With the Tory leadership contest underway after Theresa May stepped down, we could potentially be heading towards another UK General Election.
It made me wonder whether the current electoral system that is in place – First-Past-the-Post (or FPTP) – really provides an adequate way of electing a governing body to represent the largest number of people.
How Does a General Election in the UK Work?
Firstly, I will give an explanation of the voting system in the UK and the conditions needed for a Political Party to gain an overall majority. In this case, I am ignoring the scenario of a hung parliament.
In the UK, there are numerous voting areas called constituencies or wards which offer multiple prospective candidates from the National Parties.
They each have a defined agenda aimed at representing the voters in their constituency.
By winning a local election, a representative gains a seat in the House of Commons, and can then drive the agenda to the benefit of their constituents.
The candidate with the greatest number of votes in each constituency wins the seat in Parliament.
How Many Constituencies are there in the UK?
There are currently 650 constituencies which make up the UK voting area, splitting up roughly 46 million eligible voters (where the voting age is 18).
For a Political Party to win a General Election, they need to gain a majority which is to achieve a minimum of 326 seats from the 650 available constituencies.
This raised a couple of interesting questions which I would like to explore in this article:
What is the Minimum Number of Votes to Win an Election?
To begin the analysis, I need to create a few assumptions. I understand that some readers will have differing opinions about the assumptions made, but this is for illustrative purposes:
- The 650 constituencies have an equal density of voters: 70,770 (46,000,000/650). I will call the total number of voters in a constituency “n”.
- There are four competing parties (an assumption made due to the prevalence of Labour, Conservative, Lib Dems and The Brexit Party in the UK).

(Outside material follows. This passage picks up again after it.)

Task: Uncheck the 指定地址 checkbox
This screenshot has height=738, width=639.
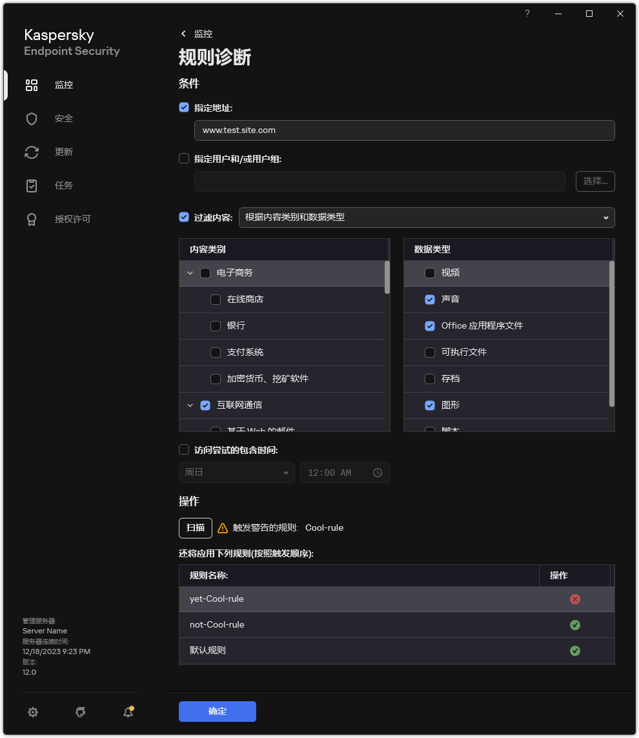Action: (184, 107)
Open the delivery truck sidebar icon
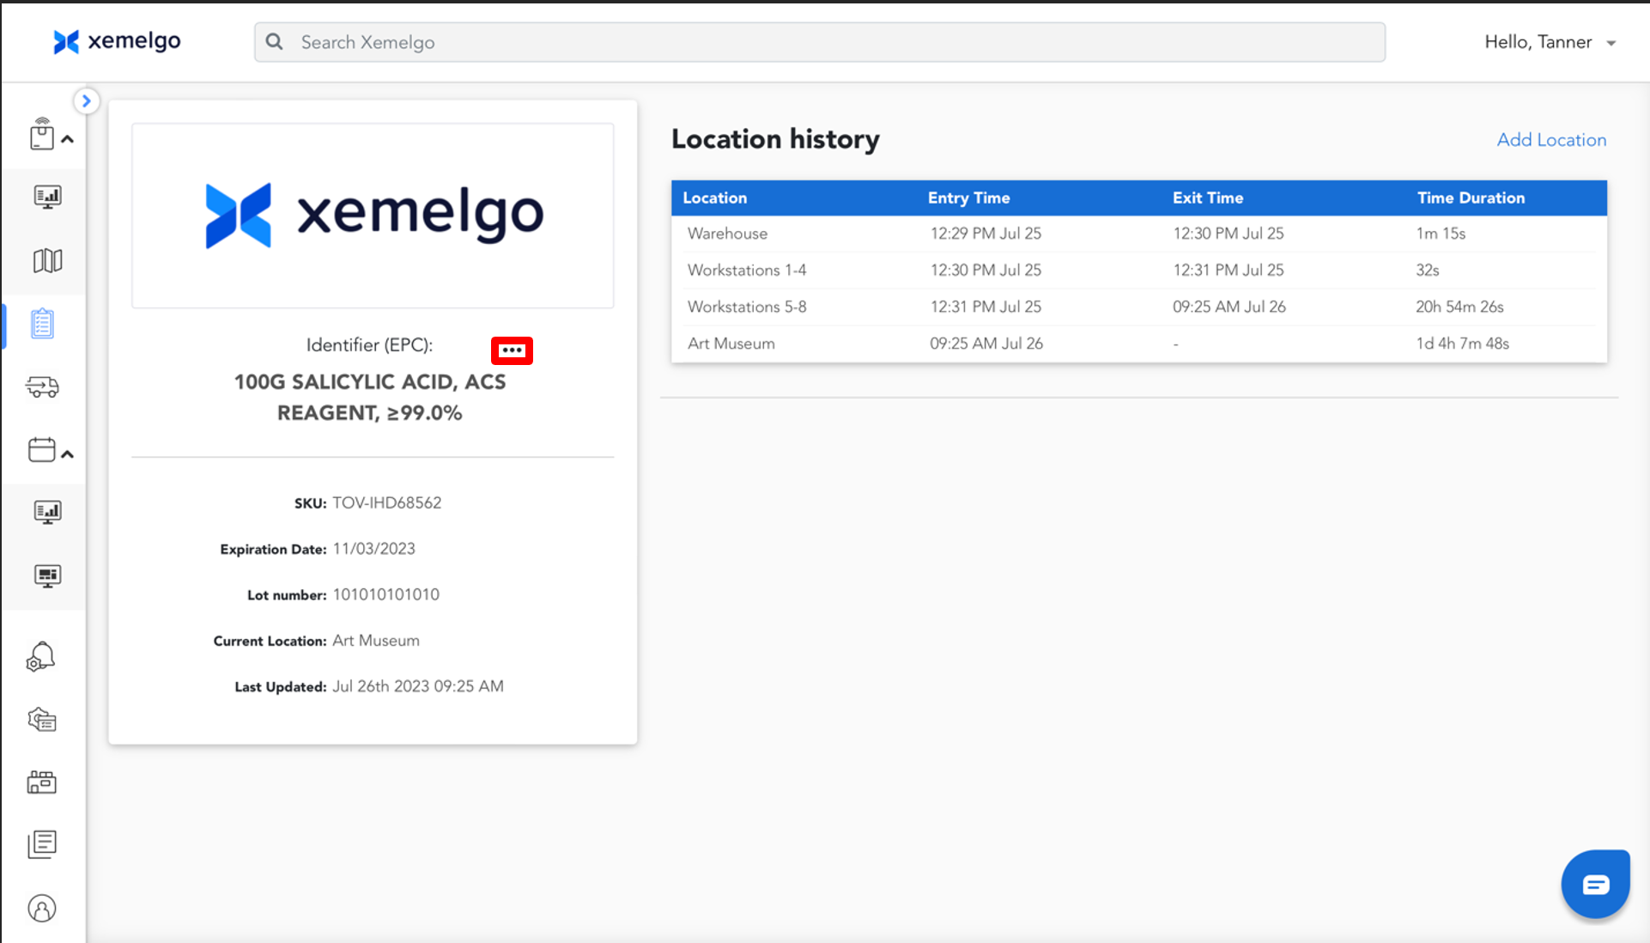Image resolution: width=1650 pixels, height=943 pixels. click(x=43, y=387)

They are represented by Party i, where i = A, B, C, D. We can define the total number of political parties as “P” where P > 1 to expand the model further.
- There is a 100% voting turnout in each of the constituencies.
The minimum number of seats “Party A” needs to win an overall majority is 326.
In each of these constituencies, the minimum number of votes needed to win in a First-Past-the-Post system is defined as (n/P) + 1.
This where the other three parties share the other 74.99% of the vote equally, giving Party A the overall majority by one vote.
They need to win in 326 constituencies, so the minimum number of votes to win an election is then 326 * ((n/P) + 1).
They do not need to win a single vote in the other 324 constituencies.
By putting in the numbers, the minimum number of votes required by Party A to win a General Election as:
326 * ((70770/4) + 1) = 5,768,081 votes
That means that the UK could have (although this is idealistic and incredibly unlikely) a party with a majority which represents only 12.54% of a total voting population.
What is the Maximum Number of Votes to Lose an Election?
Going even further into this extreme situation, I wanted to calculate the maximum number of votes that a party could receive and still lose an election.
If I use the situation above as a basis where Party A has won the election, “Party B” could win the other 324 constituencies outright with 100% of the vote (defined as 324 * n).
Party B then could receive one vote less than Party A in each of the 326 constituencies it loses with Party C and D getting 0 votes.
When I enter the values into these two equations, we get:
(324 * 70770) + (326 * ((70770-2)/2)) = 34,430,574 votes
This means that the UK could theoretically have 74.85% of a voting population who agree on the manifesto of a single party, and still lose an election.
If the assumptions are relaxed to reflect the real state of the electoral system (uneven densities of voters in each constituency – e.g. Isle of Wight had 110,924 eligible voters in 2010, and Orkney & Shetland had just 33,755 – the results can look even worse.
Situations of this ‘unfair’ system have been demonstrated before in different elections.
In Canada, the Progressive Conservatives had previously won 16% of the total number of votes, but only 0.7% of the seats.
Similarly, in Lesotho, the Basotho National Party achieved a 24% vote share, but only 1% of the seats.
A move to change the current system was part of the promise from the Conservative and Lib Dem coalition Government who held a referendum to replace it with the Alternative Vote (AV) in 2011.
What is the Alternative Vote?
The Alternative Vote is a system where voters rank their preferences for candidates.
If from this first round of voting, one candidate gets over 50% of the vote (votes counting for first preference), the vote concludes.
If there isn’t a majority, the candidate with the lowest vote is eliminated, and for those voting papers, the second preference is added to a vote.
Each candidate is eliminated, and the next preference taken until there is an overall majority.
The referendum ruled in favour of keeping the current First-Past-the-Post system, although this has done little to dispel its critics.
By reassessing the past General Elections with the Alternative Vote, it was made clear that since 1900, there would have been no change to the overall outcome of an election in the UK had it been adopted.
Despite our dismissal of an alternative, FPTP still has its flaws, and we are perhaps only accepting it because the issues it can cause have not yet occurred.
Maybe it is time to explore some of the other voting possibilities, before we allow the First-Past-the-Post system to elect a party which is by far a minority rule.